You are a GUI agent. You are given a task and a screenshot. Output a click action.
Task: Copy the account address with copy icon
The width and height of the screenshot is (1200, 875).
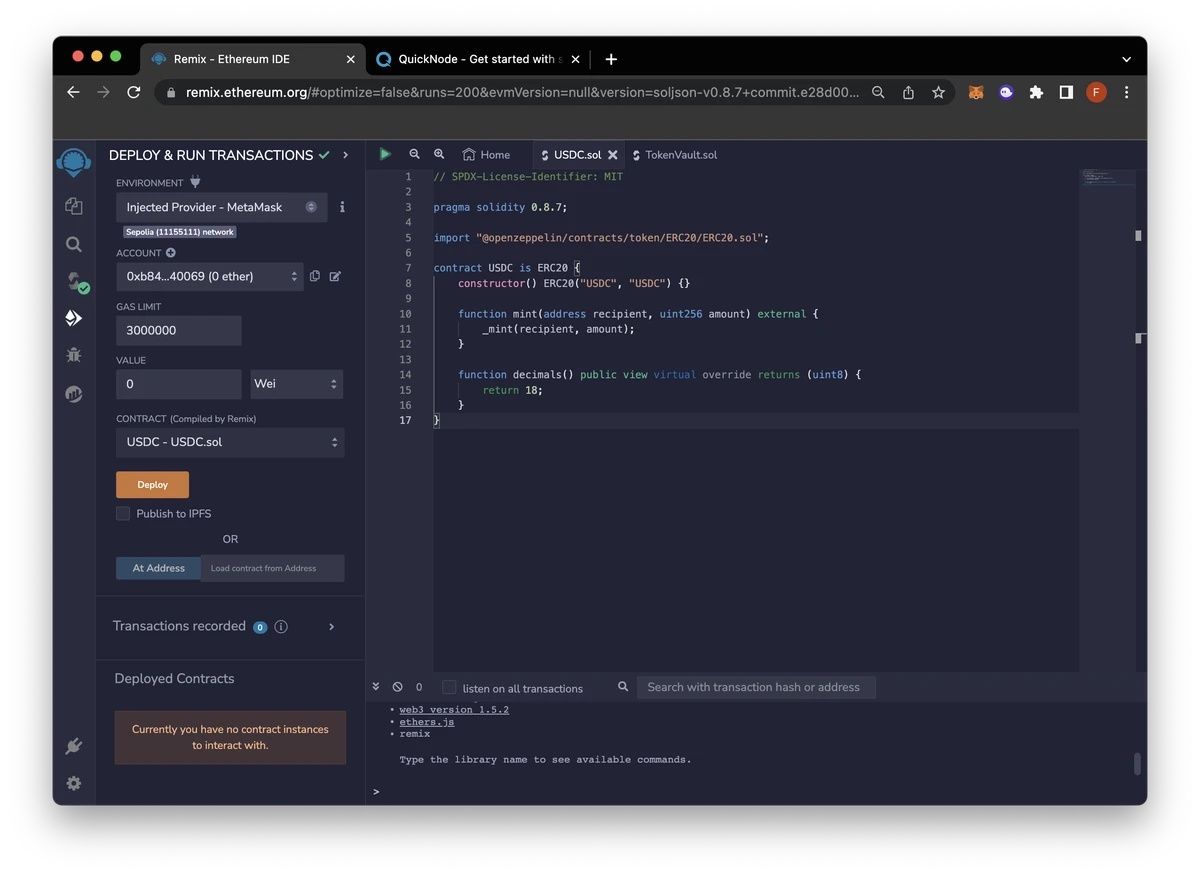pos(314,275)
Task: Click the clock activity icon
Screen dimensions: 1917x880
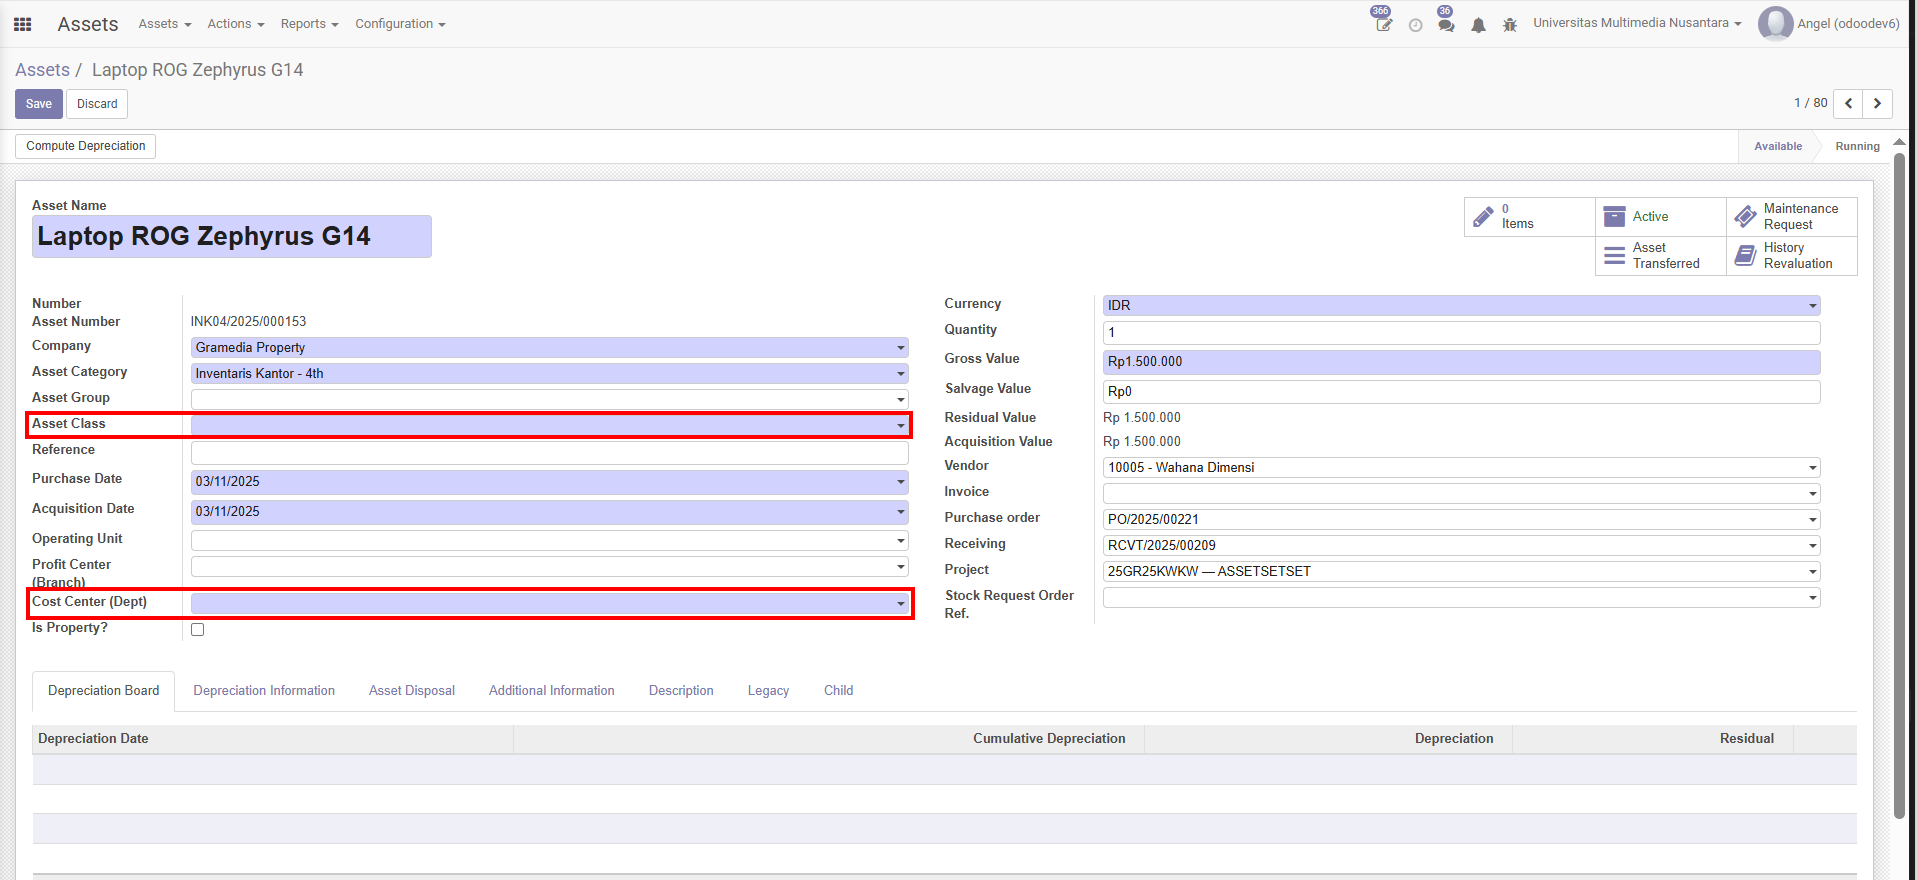Action: point(1415,25)
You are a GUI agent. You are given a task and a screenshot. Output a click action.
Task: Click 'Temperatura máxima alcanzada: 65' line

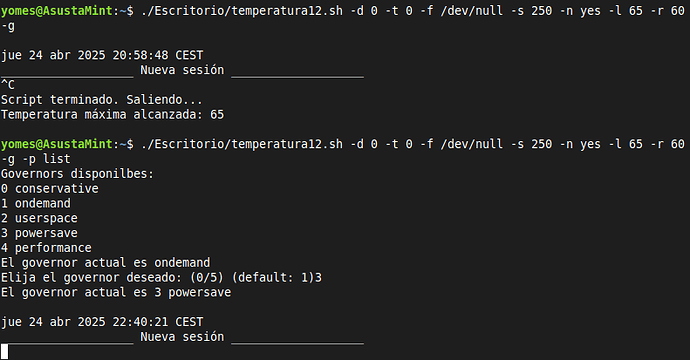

- **WHAT THE TASK REQUIRES**
Wherever the string "icon" appears in the listing above, show the whole line.

- **THE ANSWER**
Task: Copy the account address with copy icon
Task: Click the clock activity icon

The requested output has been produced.